Text extract:
----------------------------------------

Best seller rarely means best book, and once again that’s more or less true for the top selling books of 2013. Best sellers tend to be more commodity than art, but that doesn’t necessarily make them any less entertaining. That’s why or Top Selling Books of 2013 are filled with titles that are provocative, inspirational, or just good, clean fun.
While the titles listed below are the true best sellers according to Nielsen Bookscan, there were a few other top finishers that are worthy of note and that have already been covered elsewhere in our lists. Due to the flashy, Leonardo DiCaprio-acted adaptation of The Great Gatsby, F. Scott Fitzgerald’s classic novel of the same name made the Top 20, and also appeared on our Best Novels of All Time list. Meanwhile, Doctor Sleep, Stephen King’s sequel to The Shining, got a shout out on our Best Stephen King Books list. And as the main title in a series that just won’t go away, Fifty Shades of Grey squeaked into the Top 20, after having already topped our Top Selling Books of 2012 list.

----------------------------------------

Collected data:

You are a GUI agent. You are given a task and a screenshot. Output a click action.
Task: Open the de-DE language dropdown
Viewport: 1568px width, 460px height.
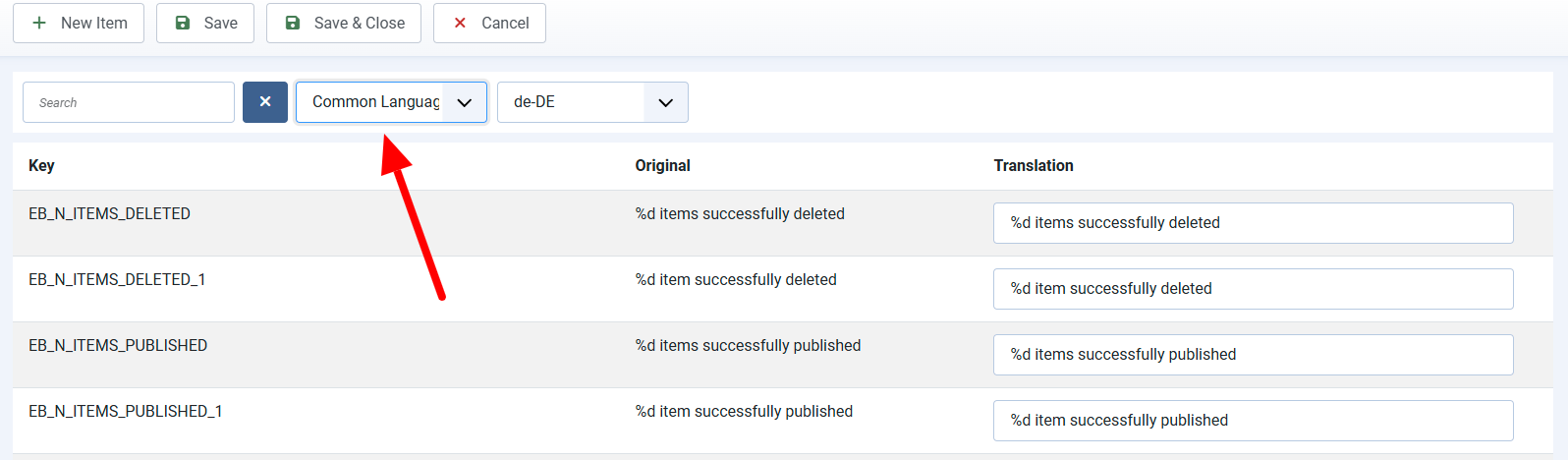(592, 102)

----------------------------------------

The tasks:
(a) Duplicate the passage of the article on the top selling books of 2013, starting at "While the titles" and ending at "of 2012 list.".
(b) Name every book title that the second paragraph of the article on the top selling books of 2013 mentions.
(c) Take the article on the top selling books of 2013 further, picking up after its final sentence.

Expected answers:
(a)
While the titles listed below are the true best sellers according to Nielsen Bookscan, there were a few other top finishers that are worthy of note and that have already been covered elsewhere in our lists. Due to the flashy, Leonardo DiCaprio-acted adaptation of The Great Gatsby, F. Scott Fitzgerald’s classic novel of the same name made the Top 20, and also appeared on our Best Novels of All Time list. Meanwhile, Doctor Sleep, Stephen King’s sequel to The Shining, got a shout out on our Best Stephen King Books list. And as the main title in a series that just won’t go away, Fifty Shades of Grey squeaked into the Top 20, after having already topped our Top Selling Books of 2012 list.

(b)
The Great Gatsby
Doctor Sleep
The Shining
Fifty Shades of Grey

(c)
But enough with the runners-up. Below you’ll find the 5 Bestsellers of 2013, in all their children’s book, fantasy, and religious-tinged glory.
Diary of a Wimpy Kid: Hard Luck by Jeff Kinney
Once again, wimpy kid Greg Heffley finds himself stuck in the middle of a streak of bad luck in Jeff Kinney’s 8th installment in this children’s book series. This book centers around Greg’s falling out with chum Rowley over (what else) a girl. As Abigail begins to take up all Rowley’s time, Greg grows increasingly jealous. Greg’s also stuck with a tumultuous situation at home when his Mom’s sisters come to visit and, all in all, he’s forced to continue to deal with the trials and tribulations of growing up and every frustration that coming of age brings.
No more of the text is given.